| Source passage |
%%
Hernia Surgery

An inguinal hernia will not heal on its own. If you have symptoms or the hernia is growing, you may need surgery.

There are 2 types of surgery for an inguinal hernia: traditional open hernia repair (called herniorrhaphy) or laparoscopic hernia repair.

  • Open hernia repair. Your surgeon will cut the skin at the groin. He or she will push the bulging intestine back into your belly. Then, he or she will stitch close the opening in the muscle wall. Sometimes your surgeon may fix the weak area and make it stronger with steel mesh or wire (hernioplasty).
  • Laparoscopic hernia repair. Your surgeon will make a few small cuts (incisions) in your lower belly. He or she will insert a thin flexible tube (laparoscope) into one of the cuts. The tube has a tiny video camera in it that is attached to a screen. This lets your healthcare provider see inside your belly. He or she uses long thin tools in the other cuts to repair the hernia with mesh.
%%
| To do |
a. In the hernia surgery text, rewrite the paragraph beginning "Laparoscopic hernia repair." as a short bulleted list that keeps its main facts.
b. Carry on the hernia surgery text, picking up after its final sentence.

| Provided data |
%%
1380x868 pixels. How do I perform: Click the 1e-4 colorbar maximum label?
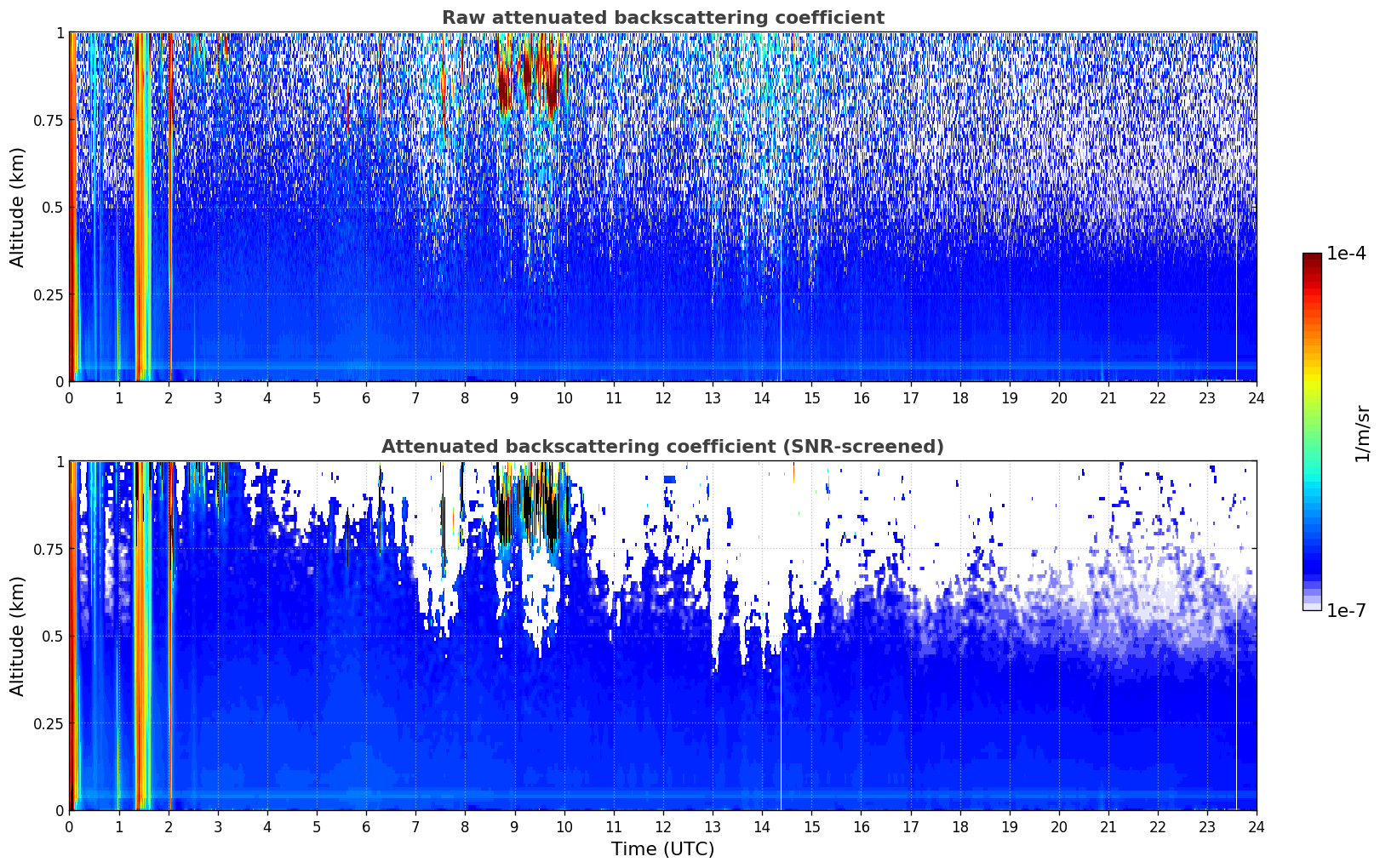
%%
| Per-task outputs |
a.
- The surgeon makes a few small incisions in the lower belly.
- A laparoscope goes into one incision. It is a thin flexible tube with a tiny video camera attached to a screen, and it lets the provider see inside the belly.
- Long thin tools placed through the other incisions are used to repair the hernia with mesh.

b.
Inguinal hernias that are not causing any symptoms can be closely watched. If symptoms occur, your surgeon can repair the hernia through open surgery or laparoscopic surgery.

Some surgeons recommend repair of all groin hernias in women. This is because it can be difficult to tell an inguinal hernia from a more complicated type of hernia (femoral hernia) in women.

You will need surgery right away if your small intestine gets stuck in the groin (incarcerated hernia) or if blood supply to your small intestine is blocked (strangulated hernia).

In some cases a hernia may come back after surgery. This is less likely to happen when mesh is used to support the weak belly muscles.